Albero Genealogico in chiave psichica

in Albero genealogico, Genosociogramma, Psicogenealogia

Il nome Genosociogramma è stato coniato da Anne Ancelin Schutzenberger (in quanto include le deteminanti sociali). I precursori del Genogramma sono stati, negli anni ’70, i pionieri della terapia familiare (Gregory Bateson, la scuola di Palo Alto).
Si tratta della rappresentazione grafica codificata dell’albero genealogico; mette in prospettiva una visione del gruppo familiare nel suo insieme. E’ lo strumento principale in psicogenealogia e nelle terapie transgenerazionali e permette di effettuare una ‘fotografia’ dello stato/condizione dei luoghi dell’inconscio familiare grazie al disegno tracciato dal cliente e di situare ciascuno così come il soggetto se li rappresenta.

L’inconscio familiare è proiettato sul Genososciogramma a partire da una domanda che emerge nel presente. Il soggetto mette su un supporto visivo la rappresentazione interiore del proprio universo familiare. Questo disegno rappresentativo dell’albero genealogico è il riflesso di un problema della persona sull’aspetto problematico di una situazione vissuta nel passato o nel presente. Durante gli incontri il focus è su certi spazi/posti al fine di ristabilire l’ordine simbolico nella gerarchia delle generazioni e permettere al soggetto di (ri)trovare il proprio posto.

Il Genosociogramma mette in evidenza gli avvenimenti ripetitivi, le malattie, gli incidenti, i conflitti relazionali, le differenze culturali, sociali, le programmazioni consce e inconsce, fonti d’ostacolo alla realizzazione personale. E’ uno strumento per esplorare i meandri della trasmissione della storia familiare e dei legami mancanti fra le generazioni.
Partendo dal Genosociogramma una persona racconta la propria storia familiare: ciò che è stato vissuto dai differenti protagonisti e come si è installato nel suo inconscio familiare attraverso le trasmissioni di ogni stirpe/lignaggio.

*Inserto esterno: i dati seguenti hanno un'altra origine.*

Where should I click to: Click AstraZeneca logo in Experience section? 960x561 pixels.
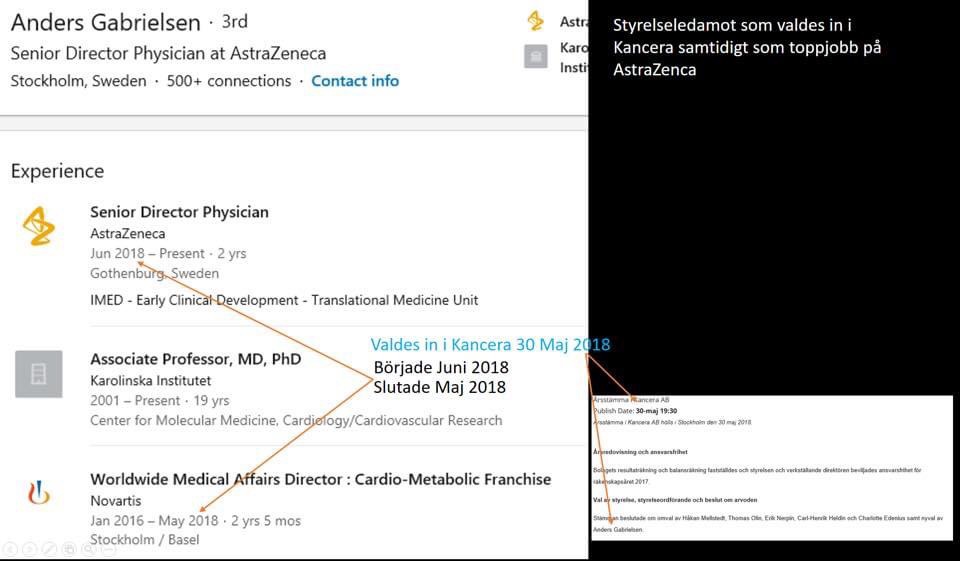click(x=39, y=227)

E’ uno strumento di base che può essere guardato e letto come un sogno con:
I contenuti latenti: ciò che si nasconde dietro i personaggi, le situazioni, le relazioni, tutti i ‘non detti’, i segreti, tutti gli interrogativi che saranno sollevati dallo psicogenealogista;
I contenuti manifesti: l’ordine delle generazioni, i posti di ciascuno, la storia che si racconta, i fatti reali (stato civile, avvenimenti politici, storia, cultura,…).

Nella nostra scuola proponiamo l'uso di un Albero Genealogico da rappresentare e leggere in chiave narrativa, psicogenealogica, socioeducativa e pedagogica.

Tale rappresentazione grafica ha un impatto visivo importante nel ridistribuire i posti di ognuno nell’ordine delle generazioni.

Il simbolismo dell'Albero è estremamente rivelatore del modo in cui una persona situa la sua famiglia nel proprio inconscio familiare.
Così, la trama della genealogia si costituisce, il mito familiare emerge con il suo corteo di credenze, portato dalle generazioni successive e radicato nelle molteplici sfaccettature di un passato già ingombrate all’inizio di una esistenza.

Portare alla luce il passato familiare aiuta molto nel riposizionarsi in uno spazio-tempo legato al presente della propria vita. Ciascuno può trovare un senso della propria esistenza restituendo i vissuti (con i suoi drammi e dolori e, quindi, liberandosene) ad ogni abitante del suo villaggio familiare interiore.